GIVEN DATA Block Start

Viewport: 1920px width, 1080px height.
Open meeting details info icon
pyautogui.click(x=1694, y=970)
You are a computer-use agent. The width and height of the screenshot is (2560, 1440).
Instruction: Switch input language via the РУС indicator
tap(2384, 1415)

GIVEN DATA Block End
GIVEN DATA Block Start

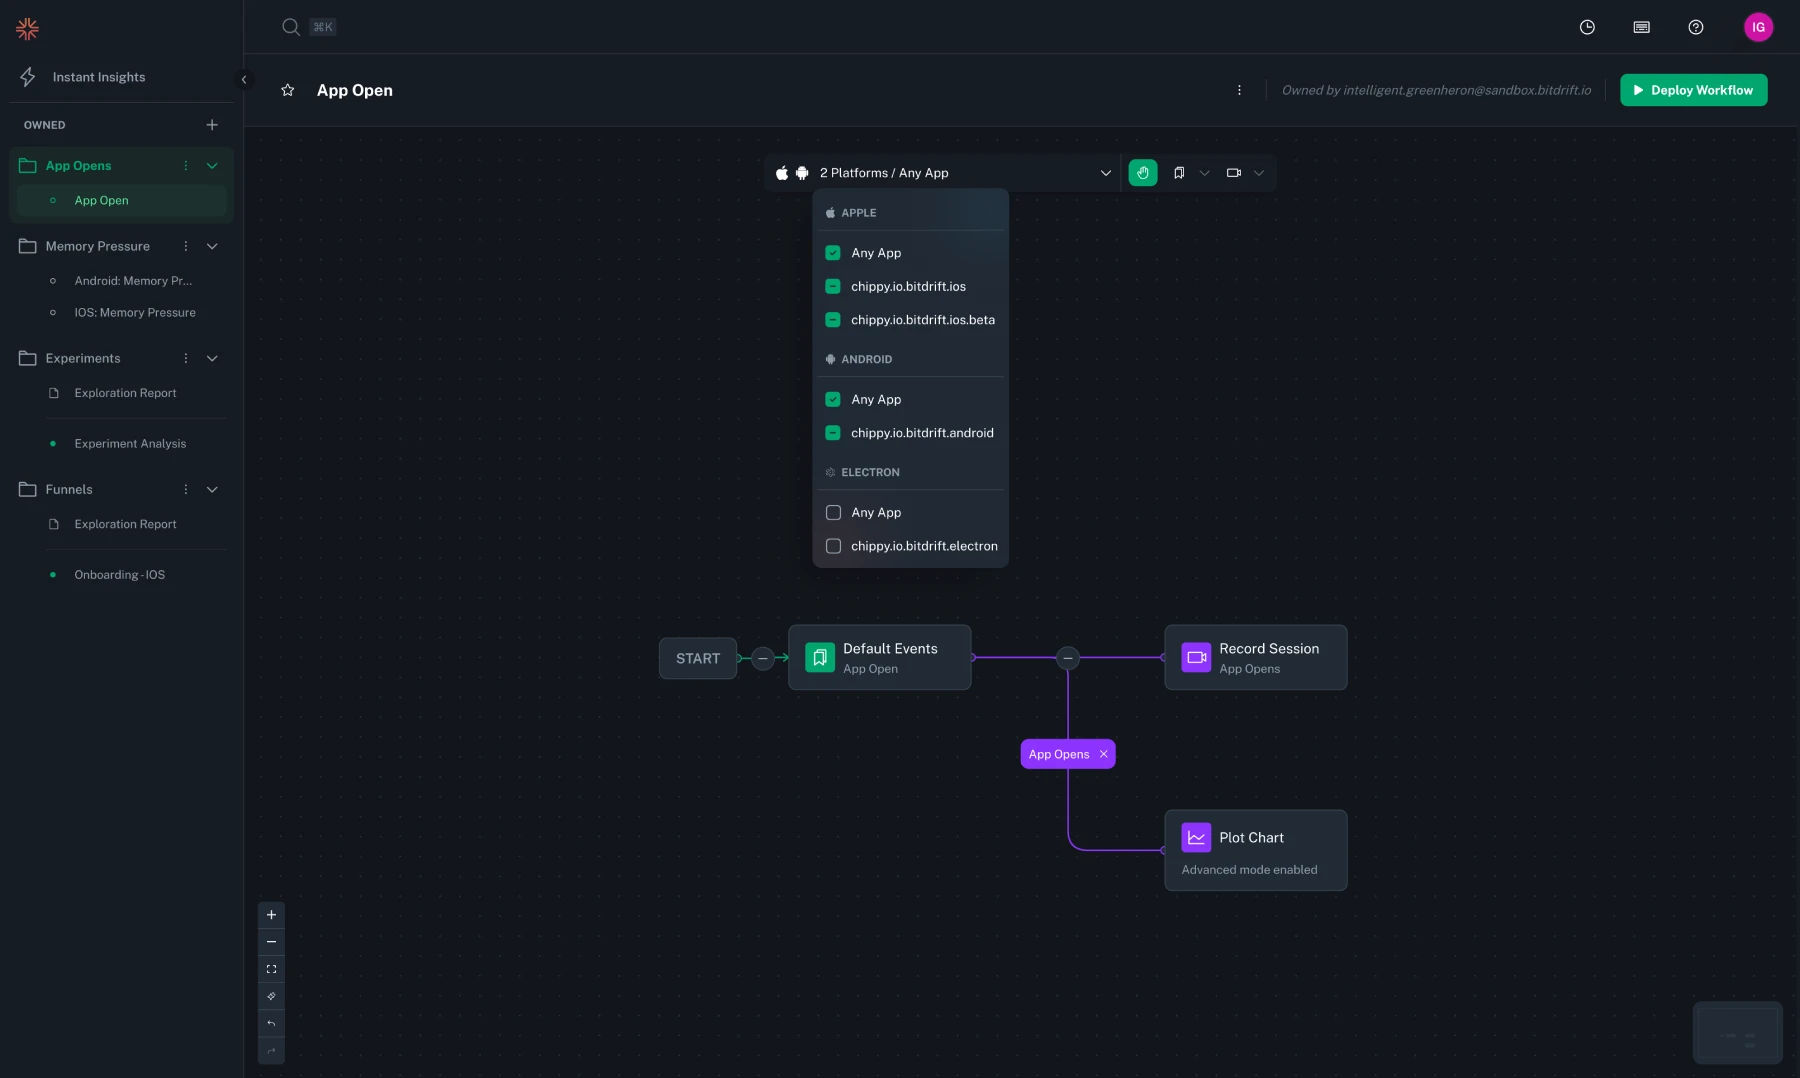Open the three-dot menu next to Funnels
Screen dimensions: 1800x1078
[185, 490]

GIVEN DATA Block End

*TRY IT*
Please go line by line through the records above, copying each one that holds the string "height".

*EXERCISE OUTPUT*
Viewport: 1920px width, 1080px height.
You are a computer-use agent. The width and height of the screenshot is (2560, 1440).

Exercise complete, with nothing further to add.